Brief
Pick out all lines of the entries that include the word "will" and copy them.
::: Extracted records :::
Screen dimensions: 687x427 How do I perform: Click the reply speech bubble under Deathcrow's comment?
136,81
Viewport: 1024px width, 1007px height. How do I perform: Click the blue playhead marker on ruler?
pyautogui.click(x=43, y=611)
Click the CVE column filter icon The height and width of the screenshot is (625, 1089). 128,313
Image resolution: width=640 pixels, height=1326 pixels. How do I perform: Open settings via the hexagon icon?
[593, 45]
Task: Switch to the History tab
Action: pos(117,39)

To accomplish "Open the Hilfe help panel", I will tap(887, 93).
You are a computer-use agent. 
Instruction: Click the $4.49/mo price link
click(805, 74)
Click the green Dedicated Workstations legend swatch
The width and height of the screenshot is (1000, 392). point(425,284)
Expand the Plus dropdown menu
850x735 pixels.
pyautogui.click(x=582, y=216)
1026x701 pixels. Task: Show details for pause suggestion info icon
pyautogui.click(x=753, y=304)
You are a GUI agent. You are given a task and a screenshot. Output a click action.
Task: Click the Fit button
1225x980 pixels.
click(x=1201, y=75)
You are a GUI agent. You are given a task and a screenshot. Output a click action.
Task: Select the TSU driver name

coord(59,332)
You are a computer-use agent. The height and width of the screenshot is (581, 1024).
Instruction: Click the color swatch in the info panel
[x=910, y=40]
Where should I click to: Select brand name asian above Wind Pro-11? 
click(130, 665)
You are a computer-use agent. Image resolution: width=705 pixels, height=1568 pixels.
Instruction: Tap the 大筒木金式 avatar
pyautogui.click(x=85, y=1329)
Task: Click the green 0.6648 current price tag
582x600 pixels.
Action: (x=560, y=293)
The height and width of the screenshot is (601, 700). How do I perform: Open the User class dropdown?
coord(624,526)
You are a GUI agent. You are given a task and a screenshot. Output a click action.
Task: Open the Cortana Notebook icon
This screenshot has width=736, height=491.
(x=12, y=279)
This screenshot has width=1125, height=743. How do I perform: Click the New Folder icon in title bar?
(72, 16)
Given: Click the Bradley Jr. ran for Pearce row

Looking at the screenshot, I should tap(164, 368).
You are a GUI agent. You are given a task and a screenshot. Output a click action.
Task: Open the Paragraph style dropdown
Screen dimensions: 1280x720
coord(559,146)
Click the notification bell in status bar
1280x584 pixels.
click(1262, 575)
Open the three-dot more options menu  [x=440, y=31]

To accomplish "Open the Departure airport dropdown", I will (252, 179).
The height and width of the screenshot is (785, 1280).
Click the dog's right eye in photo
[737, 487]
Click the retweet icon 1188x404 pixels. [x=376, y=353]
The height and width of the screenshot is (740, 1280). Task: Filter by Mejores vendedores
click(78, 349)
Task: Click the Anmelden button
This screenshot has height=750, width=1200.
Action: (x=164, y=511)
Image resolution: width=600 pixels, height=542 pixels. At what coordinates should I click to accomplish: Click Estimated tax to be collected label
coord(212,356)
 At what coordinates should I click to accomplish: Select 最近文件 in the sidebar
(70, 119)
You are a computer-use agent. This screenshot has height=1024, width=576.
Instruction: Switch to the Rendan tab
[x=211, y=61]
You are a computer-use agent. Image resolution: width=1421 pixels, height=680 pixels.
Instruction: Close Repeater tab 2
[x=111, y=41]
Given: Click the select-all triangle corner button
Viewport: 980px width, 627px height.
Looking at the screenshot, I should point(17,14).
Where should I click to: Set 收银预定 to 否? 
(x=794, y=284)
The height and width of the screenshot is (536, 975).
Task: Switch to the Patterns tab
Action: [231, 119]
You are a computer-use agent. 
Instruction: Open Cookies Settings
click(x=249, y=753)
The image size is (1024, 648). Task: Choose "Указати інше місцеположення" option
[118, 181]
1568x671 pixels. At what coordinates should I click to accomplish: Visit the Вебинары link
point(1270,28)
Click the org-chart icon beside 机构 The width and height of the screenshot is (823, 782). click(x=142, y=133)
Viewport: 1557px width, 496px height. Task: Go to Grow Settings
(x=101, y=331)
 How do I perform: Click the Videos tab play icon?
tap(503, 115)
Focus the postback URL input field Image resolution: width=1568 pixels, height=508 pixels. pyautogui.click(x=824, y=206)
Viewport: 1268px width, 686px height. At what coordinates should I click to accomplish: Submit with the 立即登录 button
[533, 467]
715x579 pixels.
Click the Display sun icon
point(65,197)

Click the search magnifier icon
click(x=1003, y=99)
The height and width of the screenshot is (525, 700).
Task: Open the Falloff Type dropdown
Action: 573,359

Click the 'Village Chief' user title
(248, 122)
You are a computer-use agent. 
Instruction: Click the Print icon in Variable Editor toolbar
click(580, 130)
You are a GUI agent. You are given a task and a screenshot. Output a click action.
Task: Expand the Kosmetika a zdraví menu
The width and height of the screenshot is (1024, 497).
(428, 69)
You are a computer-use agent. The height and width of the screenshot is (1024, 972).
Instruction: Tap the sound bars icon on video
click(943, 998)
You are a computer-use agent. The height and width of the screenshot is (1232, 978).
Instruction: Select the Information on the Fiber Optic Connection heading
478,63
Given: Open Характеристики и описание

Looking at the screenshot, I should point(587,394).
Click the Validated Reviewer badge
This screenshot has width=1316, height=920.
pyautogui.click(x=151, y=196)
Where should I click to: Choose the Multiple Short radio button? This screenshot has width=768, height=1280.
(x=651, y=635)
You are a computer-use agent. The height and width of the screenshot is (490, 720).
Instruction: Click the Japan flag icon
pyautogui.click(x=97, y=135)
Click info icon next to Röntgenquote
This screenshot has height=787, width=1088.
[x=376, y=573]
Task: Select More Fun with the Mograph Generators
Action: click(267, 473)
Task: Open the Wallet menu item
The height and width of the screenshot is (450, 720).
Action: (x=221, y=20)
:::
Solution to the problem
To accomplish "Open the Hilfe help panel", I will tap(887, 93).
To accomplish "Open the Departure airport dropdown", I will (252, 179).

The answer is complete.